I've dabbled with photography for some time now, and actually have a decent eye for things as they are happening (nature, concerts, people, etc)

Where i struggled was product photography, and specifically guitars, since I am always in need of good photos, i knew i had to learn how to take good photos myself, paying for them all the time was not an option.

I naturally took to the internet for tutorials and set ups, and didn't find too much info related to guitars, so i began my trial and error process of getting things to look decent.

I began with what i had lying around, my moms camera, and a couple of my dads worklights. I hung the guitar on a blank wall, shone some lights at it, and snapped away. The results where a clear picture that showed the whole guitar. Great. But, it also had bad shadows, reflections from the wall, and the colors of the woods were often not accurate, figured woods didn't look like they did in real life. They just weren't good enough:

From there i moved to some better lighting, some relatively cheap LED panels ($250 or so each) that i borrowed. better, but still not enough light, and i only had two of them, so my images were flat and boring (not bad, but i wanted better):

I experimented further from there, finding more simple and cheap ways to get it done. And even if you can't get the exact set up as i am going to show, you can use these ideas to get a good shot with the guitar just lying down on a sheet, or in a guitar stand in front of a wall.

I am going to share with you the best methods i have found so far, and it should give you a decent starting point, without breaking the bank. One of my main goals was to create an area in my room where i could easily leave my lights set up all the time, so when i needed to i could put a guitar in the holder, flick a switch and start taking photos, making all my shots look good, but also consistent with eachother.

Lets start with what camera I'm using. I'm not writing this tutorial with cell phones or point and shoots in mind. These days there is generally a DSLR in the house, or at least in a friends house. Granted, these cameras (and the lenses, can vastly differ in prices) So for this whole tutorial i decided to use a simple, midrange, affordable camera, and the stock lens it came with. (lenses make a huge difference, so i wanted to prove good shots can still be made with a stock lens, but if you can afford better gear, by all means)

My camera is a Canon t3i, using the stock 18-55mm lens. We will get into camera settings a bit later.
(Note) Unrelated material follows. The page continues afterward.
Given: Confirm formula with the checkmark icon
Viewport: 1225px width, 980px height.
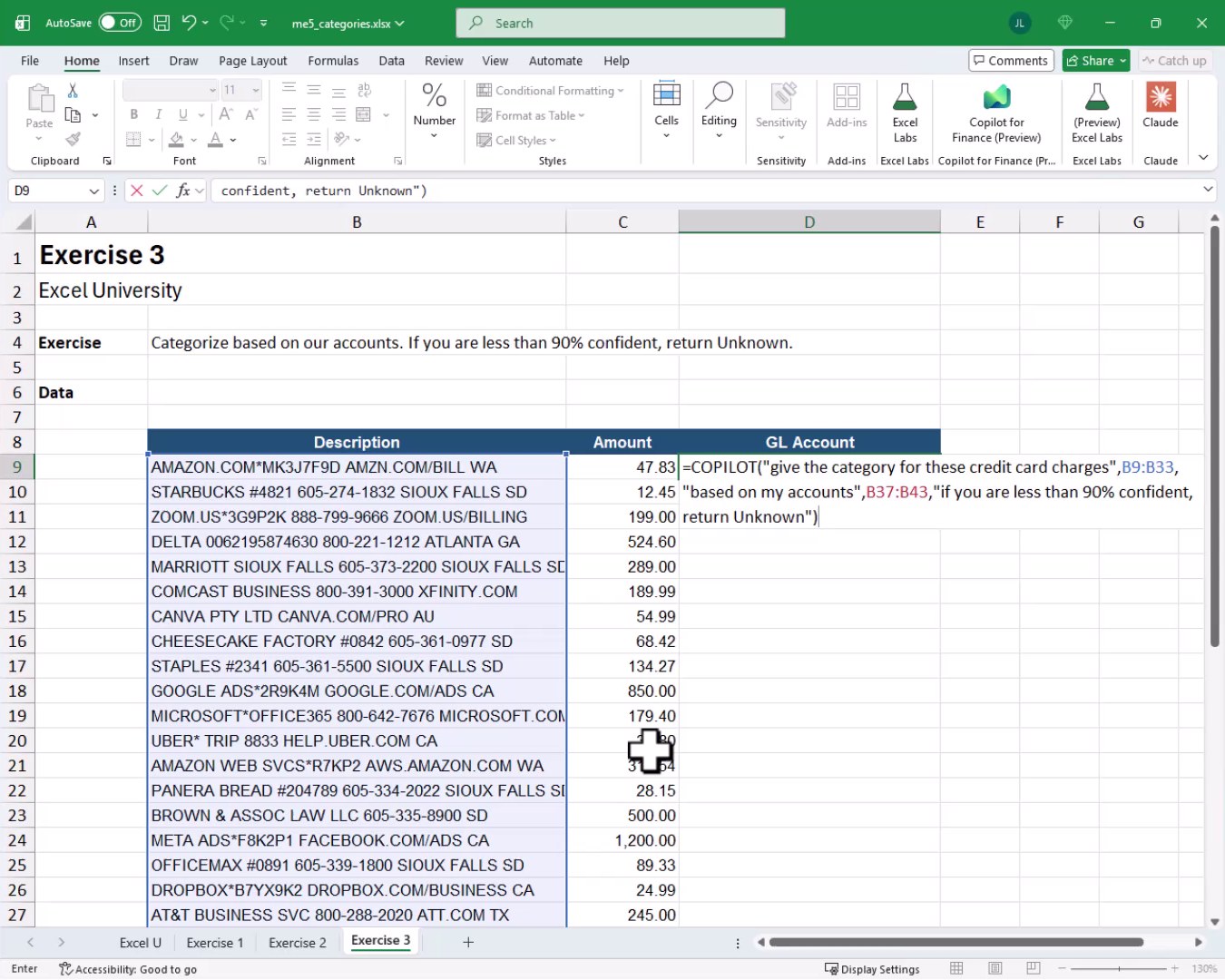Looking at the screenshot, I should [160, 191].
Canon/nikon doesn't matter whatever you have will likely do a good job.

Now, onto the basic setup i've been using for several months.

In my room there is a closet, i removed the doors, put up a shelf, draped black cloth from fabricland across the back, and screwed in a wall mount. really simple, took an afternoon and 20 bucks (if that). In an ideal world, the guitar would actually be further away from the backdrop, and this setup doesn't allow for the full body+headstock shots. but hey, its a start.

the guitar hangs like so:

now, here's a shot i took my the camera on Automatic, without any lights except my ceiling fan, and the flash on.
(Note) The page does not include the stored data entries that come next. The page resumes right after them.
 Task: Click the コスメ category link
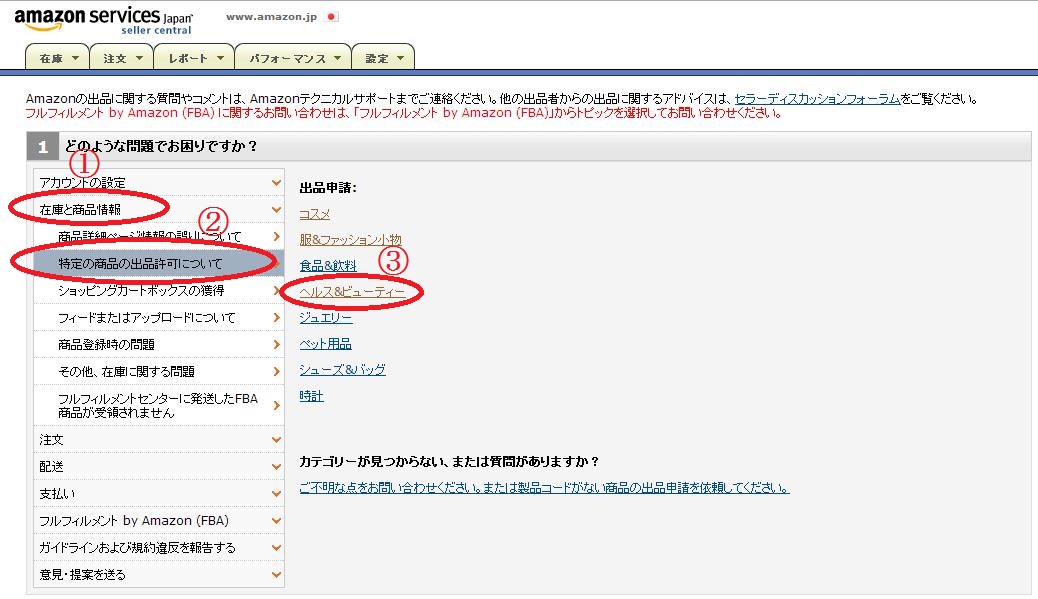click(314, 214)
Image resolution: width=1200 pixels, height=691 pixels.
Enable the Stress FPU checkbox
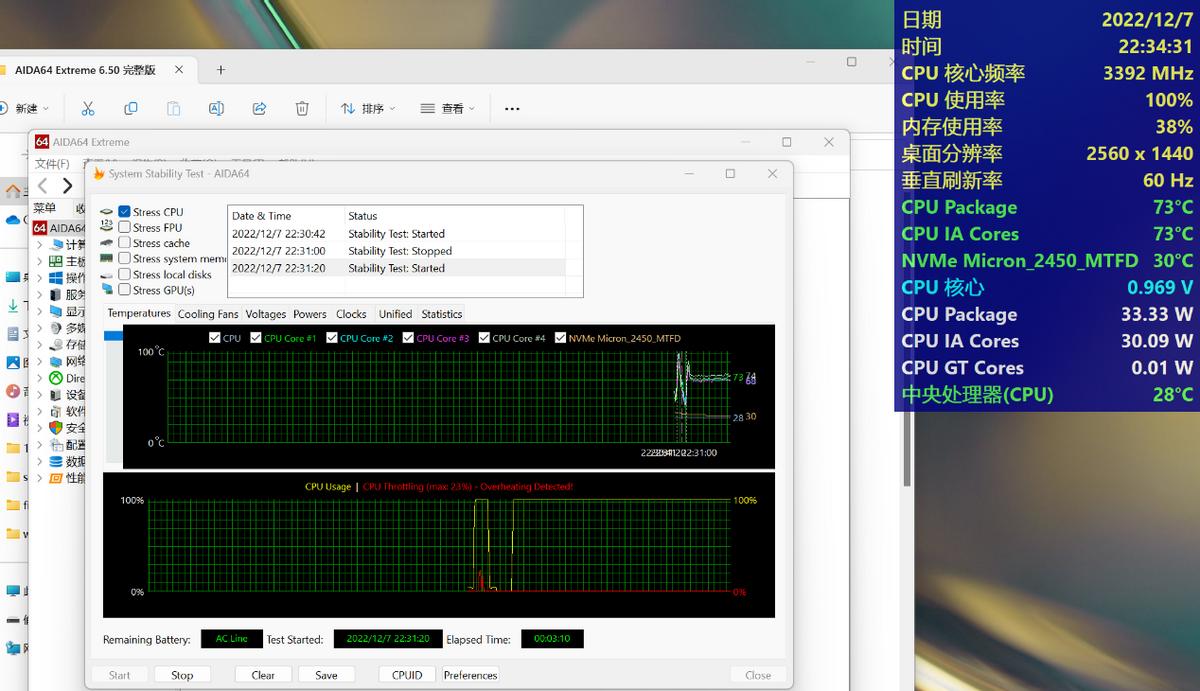[x=125, y=227]

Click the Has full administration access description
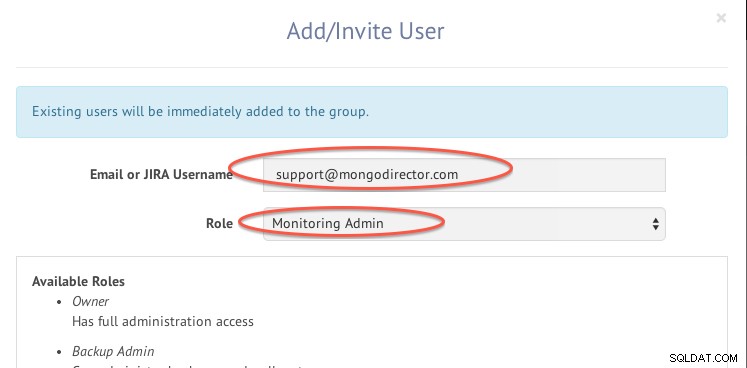tap(162, 321)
what we get is a really flat, unattractive image. The nice thing however is our background is nice and black, since the guitar is hanging far away from the background. The closer the guitar is to the background, the more you are going to see it. Which is why i would ideally like a bit extra space on my set up, but i currently don't have the luxury.

Alright. now we need some light. The more light the better. I mentioned earlier that i had previously borrowed some nice led panels, and although they got the job done, i felt i could DIY something better, for MUCH cheaper.

Enter the filmmaker's best friend: Clamp Lights.

find them at most hardware/bigbox stores. i bought two for my simple set up, a big one and a small one,$14.94 and $12.84 respectively. These things are great. they are cheap, durable, and fit pretty much everywhere. They have a decent amount of light spread, and easily take most bulbs. I'm going to picking of a lot more of these for other set ups.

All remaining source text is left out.